## [Task instructions]
Reproduce every entry precisely as written.

## [The records]
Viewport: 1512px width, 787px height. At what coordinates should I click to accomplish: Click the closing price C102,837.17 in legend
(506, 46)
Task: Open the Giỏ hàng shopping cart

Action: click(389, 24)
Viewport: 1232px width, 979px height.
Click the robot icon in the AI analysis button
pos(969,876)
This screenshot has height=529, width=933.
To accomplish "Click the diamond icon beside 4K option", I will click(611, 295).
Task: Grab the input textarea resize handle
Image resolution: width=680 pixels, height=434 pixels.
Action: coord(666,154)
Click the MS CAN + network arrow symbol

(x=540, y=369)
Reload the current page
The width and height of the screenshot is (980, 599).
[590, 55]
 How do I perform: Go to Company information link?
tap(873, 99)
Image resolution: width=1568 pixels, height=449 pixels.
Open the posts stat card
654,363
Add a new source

## [Solution]
Viewport: 1512px width, 787px height. At what coordinates should I click to accomplish: Click the closing price C102,837.17 in legend
(506, 46)
Task: Open the Giỏ hàng shopping cart

Action: click(389, 24)
Viewport: 1232px width, 979px height.
Click the robot icon in the AI analysis button
pos(969,876)
This screenshot has height=529, width=933.
To accomplish "Click the diamond icon beside 4K option", I will click(611, 295).
Task: Grab the input textarea resize handle
Image resolution: width=680 pixels, height=434 pixels.
Action: coord(666,154)
Click the MS CAN + network arrow symbol

(x=540, y=369)
Reload the current page
The width and height of the screenshot is (980, 599).
[590, 55]
 How do I perform: Go to Company information link?
tap(873, 99)
Image resolution: width=1568 pixels, height=449 pixels.
Open the posts stat card
654,363
Add a new source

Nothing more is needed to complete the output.